Her provenance, she told me over nights illuminated by campfires, was once the city of Trinsic. She claimed to have been kidnapped and raised by orcs, which I judged an unlikely tale, for all know orcs delight in eating the meat of honest folk. When I told her this, she laughed a fey laugh, and gaily admitted that honest she was not, for oft had she stolen folk away from caravans to loot their possessions from an unconscious body!
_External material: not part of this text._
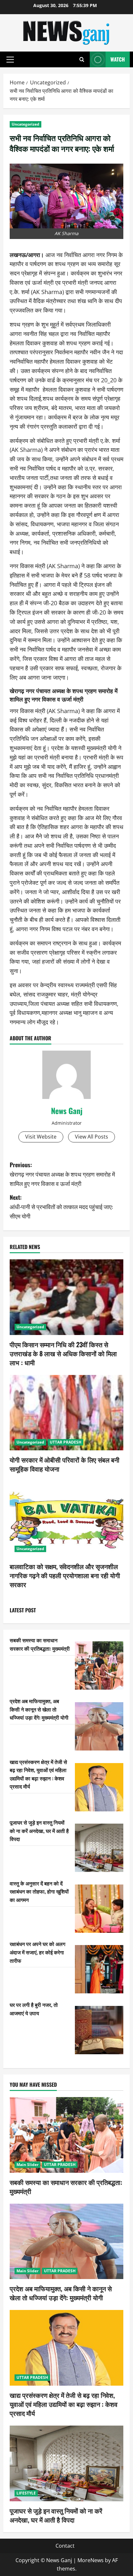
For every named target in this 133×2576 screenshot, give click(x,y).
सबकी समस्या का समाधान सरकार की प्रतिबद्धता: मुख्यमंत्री (40, 1644)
At this, I began to fear for my life, and her smile seemed full of teeth sharper than a human ought to have, for the tale of orcish raising had struck fear into the marrow of my bones. "Wil thou eat me?" I asked, a-tremble, fearing the answer.
And she cocked her head at me, like a wild animal facing a word that it dost not understand, and the fixity in her eyes was a glimpse into the deeper reaches of the Abyss. But she finally grunted, and said "Nay," in a voice that recalled to me a child. "Nay," she said, "for thou dost remind me of a boy I knew once, when I was a girl who played in a city of great sandstone walls, before I was taken. He had sandy hair like thee, and I dreamt as a child of holding his hand and sharing flavored ice. His name was Japheth.
The next morning she let me go, stripped of my pouch and clothes, and bade me run through the woods, and to fear recapture, for surely her heart would not soften again. 'Twas a fearful run, and I came to the road to Yew with welts and scratches run rampant crost my skin, but I did not see her again.
Oft have I wondered of the boy named Japheth, and whether he remembers a girl who lived in sandstone walls. The only Japheth I know is the Guildmaster of Paladins who died last year warring amidst the orcs, and though he had indeed sandy hair, I cannot picture him side by side with a feral girl whose tongue has tasted of human flesh. Yet the paths of fate are strange indeed, and I suppose 'tis possible that this paladin died defending his remembered lady's honor, unknowingly struck down by the orc that she called father.